The Hamas charter is an example. It contains references to “The Protocols of the Elders of Zion,” a notorious forgery created by Russian czarist police officers in 1903 and later used as Nazi propaganda. The charter accuses Jews of relying on secret societies to foment global economic and political disasters. It calls on adherents to prepare for “the next round with the Jews, the merchants of war.”Maybe so, but the Hamas Charter is pure, unadulterated, by-the-book supremacist Islam. Here, for example, is Bat Ye'or on the subject (from her book, Islam and Dhimmitude):
In the PLO's charter, an Arab state will replace the State of Israel; for Hamas, this state will be Islamic, yet both versions are idyllically described (PLO Charter; art. 6; Hamas Constitution, art. 6 and 31). Hamas expanded those ideas in classic terms:
[It] strives to raise the banner of Allah over every inch of Palestine. Only under the shadow of Islam could the members of all religions coexist in safety and security for their lives, properties and rights. In the absence of Islam, conflict arises, oppression reigns, corruption is rampant ands struggles and wars prevail. (art. 6)
[Hamas] is committed to the tolerance inherent in Islam as regards attitudes toward other religions [...] Under the shadow of Islam it is possible fo rthe members of the three religions: Islam, Christianity and Judaism, to coexist in safety and security. Safety and security can only prevail under the shadow of Islam, and recent and ancient history is the bet witness to that effect. The members of other religions must desist from struggling against Islam over sovereignty in this region. For if they were to gain the upper hand, fighting, torture and uprooting would follow; they would be fed up with each other; to say nothing of members of other religions. The past and the present are full of evidence to that effect [...]
Islam accords his rights to everyone who has rights and averts aggression against the rights of others. (art. 31)
This, therefore, is a call for the idyllic state of dhimmitude for the Jews--and for anti-Zionist Christians. This future of peace and prosperity in the Islamic state which would supplant Israel was favorably described by Ismail R al-Faruqi, a Palestinian professor of Islamic Studies at Temple University, Philadelphia.
According to the author, in this new state--where Jews would no longer be Israelis--the Muslim leader will be able to repeat the message which the Turkish conqueror of Constantinople in 1453 sent to the Greek patriarch who, for his collaboration, was rewarded with Islam's protection.

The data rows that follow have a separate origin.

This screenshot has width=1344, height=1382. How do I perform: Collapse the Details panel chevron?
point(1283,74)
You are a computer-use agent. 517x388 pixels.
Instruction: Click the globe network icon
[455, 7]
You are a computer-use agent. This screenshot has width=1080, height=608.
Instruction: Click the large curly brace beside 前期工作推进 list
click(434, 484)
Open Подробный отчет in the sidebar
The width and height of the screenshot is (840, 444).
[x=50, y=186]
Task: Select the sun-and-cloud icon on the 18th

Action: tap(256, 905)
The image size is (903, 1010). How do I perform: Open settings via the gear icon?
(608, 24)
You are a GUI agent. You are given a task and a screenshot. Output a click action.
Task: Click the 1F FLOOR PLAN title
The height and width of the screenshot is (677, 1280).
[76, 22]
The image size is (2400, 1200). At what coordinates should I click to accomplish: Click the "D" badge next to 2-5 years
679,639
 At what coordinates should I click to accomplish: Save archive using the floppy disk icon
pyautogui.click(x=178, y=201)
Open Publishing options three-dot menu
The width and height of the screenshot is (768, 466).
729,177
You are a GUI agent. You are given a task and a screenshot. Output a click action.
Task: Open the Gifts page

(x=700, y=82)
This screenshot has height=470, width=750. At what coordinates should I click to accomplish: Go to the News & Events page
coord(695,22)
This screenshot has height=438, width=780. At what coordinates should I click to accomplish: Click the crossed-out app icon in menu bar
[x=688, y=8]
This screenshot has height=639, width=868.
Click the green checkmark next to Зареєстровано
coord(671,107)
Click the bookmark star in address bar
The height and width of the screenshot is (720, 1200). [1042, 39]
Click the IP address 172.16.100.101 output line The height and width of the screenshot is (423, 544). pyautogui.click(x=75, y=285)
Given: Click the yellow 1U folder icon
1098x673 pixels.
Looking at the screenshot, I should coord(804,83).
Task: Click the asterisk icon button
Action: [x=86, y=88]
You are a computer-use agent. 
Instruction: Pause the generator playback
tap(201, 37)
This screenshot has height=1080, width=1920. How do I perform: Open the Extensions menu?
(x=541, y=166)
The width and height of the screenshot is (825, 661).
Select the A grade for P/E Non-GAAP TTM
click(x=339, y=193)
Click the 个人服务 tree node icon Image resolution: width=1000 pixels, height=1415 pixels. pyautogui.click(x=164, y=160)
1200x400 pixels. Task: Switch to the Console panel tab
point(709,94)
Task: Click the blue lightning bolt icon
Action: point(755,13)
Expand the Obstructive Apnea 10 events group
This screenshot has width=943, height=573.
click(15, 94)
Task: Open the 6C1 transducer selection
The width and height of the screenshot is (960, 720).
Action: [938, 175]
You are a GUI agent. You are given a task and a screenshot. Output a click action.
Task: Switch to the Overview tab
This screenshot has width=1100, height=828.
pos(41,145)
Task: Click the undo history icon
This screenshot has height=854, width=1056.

This is hardly a convincing conclusion in view of the almost total disappearance of the Greek population of Anatolia in the twentieth century...
But the denial of national characteristics is not limited to Israel alone; it is rooted in the conception of mankind, which should be compulsorily subjected to the shari'a. Nationalism has no legitimacy whatsoever and, as Hamas says, "When Islam appears, all the forces of unbelief unite to confront it, because the community of unbelief is one" (art. 22)--that is, the dar al-harb, the region of war.The obvious conclusion: Hamas may have embraced certain tropes of infidel Jew-hate, including the Protocols, but if such material did not exist Hamas's own brand of Islamic supremacism would be more than enough to inspire it to fits and feats of Zionhass.
Lipstadt, an exceptionally smart cookie, must know that. Which makes her line of reasoning here very odd indeed.